* _Yönergeler_
a) Alican Razı vakasıyla ilgili metinde, olay hakkında bilgi veren kurum, kişi ve belgeleri geçtikleri sırayla listeleyin.
b) Alican Razı vakasını anlatan metni, son cümlesinden sonra devam ettirin.

* _Gösterilen metin_
+ + + +
Alican Razı vakasında haber, çifte kontrol ve teyitle geldi
Ankara’da bir süre önce jandarmadan kaçan 21 yaşındaki Alican Razı’nın kaza yaparak öldüğü açıklandı. Açıklamayı valilik yaptı. Ancak bir kaynağımdan, olayın cinayet olduğuna ilişkin bilgiler aldım. Kaynağıma güvenmeme rağmen, olayı resmi kaynaklardan ve belgelerden teyit etme gereği duydum; çünkü ortada bir insanın ölümü söz konusu. Kaynağınız da bir insan olduğu için onun da yanılma, hatalı bilgiye sahip olma ihtimali her zaman vardır.
Bu noktada resmi bir kaynaktan, ölen gencin başına kurşun isabet ettiğini öğrendim. Daha da emin olmak otopsi raporuna ulaştım ve ölümün gerçekten kurşundan olduğunu öğrendim. Bu sayede, haberi yazıp yayımlarken içim rahattı. Ertesi gün haberim yalanlanmadı. Belgeli gazetecilik, muhabirin hata yapmasını engeller. Haberler gazetecinin sicilidir. Bu açıdan, yalan habere imza atan gazetecinin sicili okuyucu gözünde bozuktur ve bunu düzeltmek zordur. Benim ilkem de budur.
+ + + +
* _Derlenen kayıtlar_
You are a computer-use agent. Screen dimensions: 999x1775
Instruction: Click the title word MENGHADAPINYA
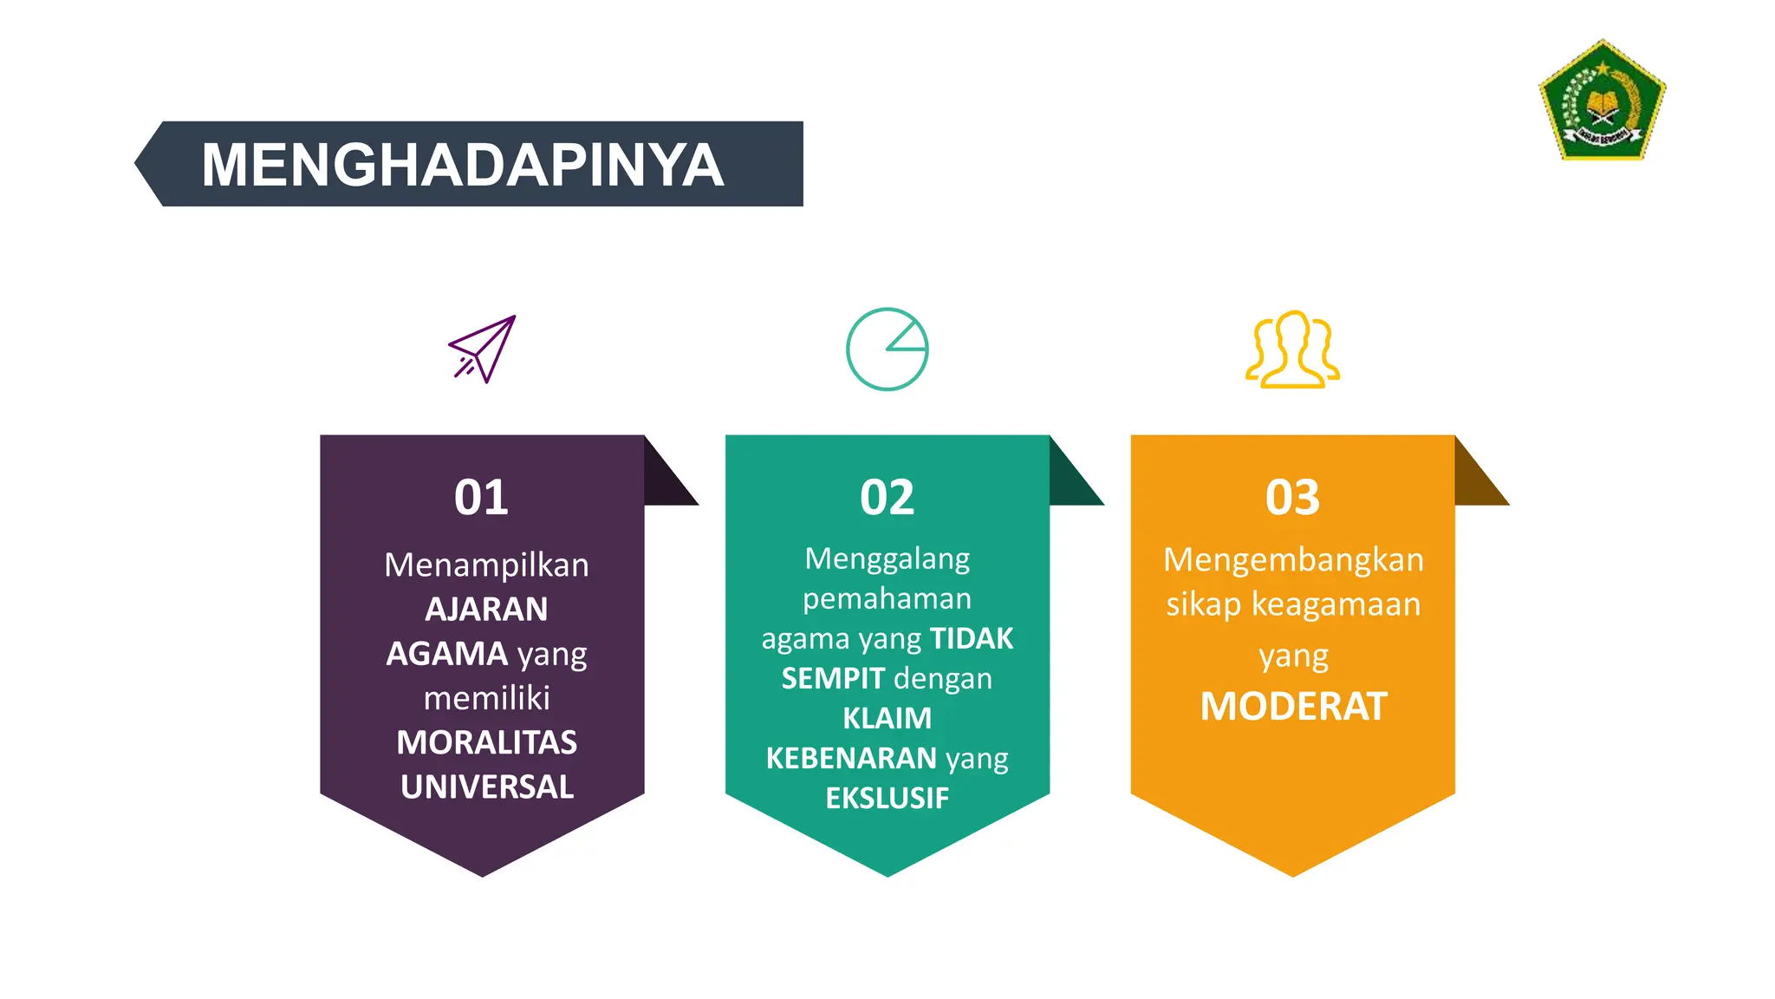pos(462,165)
+ + + +
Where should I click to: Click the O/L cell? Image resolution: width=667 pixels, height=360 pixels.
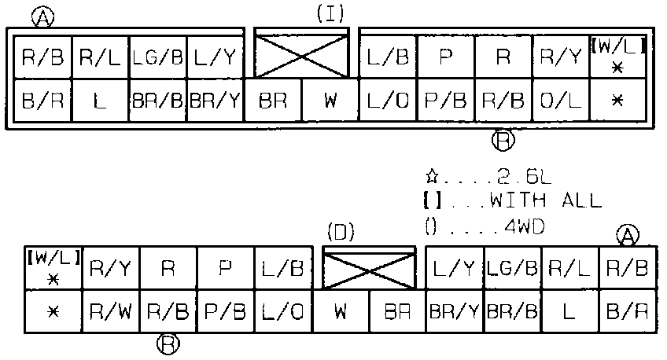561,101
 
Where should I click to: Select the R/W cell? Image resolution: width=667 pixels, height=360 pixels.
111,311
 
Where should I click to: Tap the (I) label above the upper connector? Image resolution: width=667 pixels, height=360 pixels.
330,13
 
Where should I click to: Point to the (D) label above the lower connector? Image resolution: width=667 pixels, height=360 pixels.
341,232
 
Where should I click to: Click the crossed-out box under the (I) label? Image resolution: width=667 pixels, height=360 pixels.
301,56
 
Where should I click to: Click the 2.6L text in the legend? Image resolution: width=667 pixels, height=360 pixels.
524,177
+ + + +
* _Beklenen çıktılar_
a)
- Valilik (ölümün kaza sonucu olduğunu açıkladı)
- Yazarın kendi kaynağı (olayın cinayet olduğuna ilişkin bilgi verdi)
- Resmi bir kaynak (gencin başına kurşun isabet ettiğini bildirdi)
- Otopsi raporu (ölümün gerçekten kurşundan olduğunu doğruladı)

b)
Uludağ da tıpkı Faruk Bildirici gibi gazetecinin haber için kullandığı tüm belgeleri saklarken herhangi bir süreyle kısıtlı kalmaması gerektiğini düşünüyor.

Gazetecinin arşivi ne kadar güçlüyse gazeteciliğinin de o kadar etkili olduğunu ifade eden Uludağ, “Aynı zamanda, bu belgeler ileride kitap yazımında veya belgesel yapımında kullanılabilir. Bugün genç bir yazarın yargılandığı davaya ilişkin elinize geçen belgeler, yarın o yazarın ölümünden sonra paha biçilmez değerdedir. Nazım Hikmet gibi” diyor.

‘Gazeteci, özgür ve bağımsız çalışabilmeli’
OdaTV davasında gazeteciler Barış Terkoğlu ve Barış Pehlivan’ın vekilliğini de üstlenen Av. Hüseyin Ersöz’e göre, Basın Kanunu’nda düzenlenen haber kaynağının gizliliğine dair madde, temelde ifade hürriyeti ve basın özgürlüğüne ilişkin bir güvence.

Bu düzenlemenin altında yatan düşüncenin gazetecilerin özgür ve bağımsız çalışabilmesi olduğuna dikkat çeken Ersöz şunları söylüyor: “Kanunda her ne kadar haber kaynağını açıklamamamın istisnaları ifade edilmemiş, yani hangi hâllerde kamuoyu ile paylaşabileceği düzenlenmemişse de bu hususta Türkiye’nin taraf olduğu uluslararası sözleşmelere ve Avrupa İnsan Hakları Mahkemesi (AİHM) kararlarına bakmak gerekmektedir. Zira ulusal mevzuatta gazetecinin haber kaynağını açıklamaya zorlanamayacağını ya da elindeki bilgilere el konulamayacağını denetleyecek bir mercii ya da koruma öngörülmemiştir.”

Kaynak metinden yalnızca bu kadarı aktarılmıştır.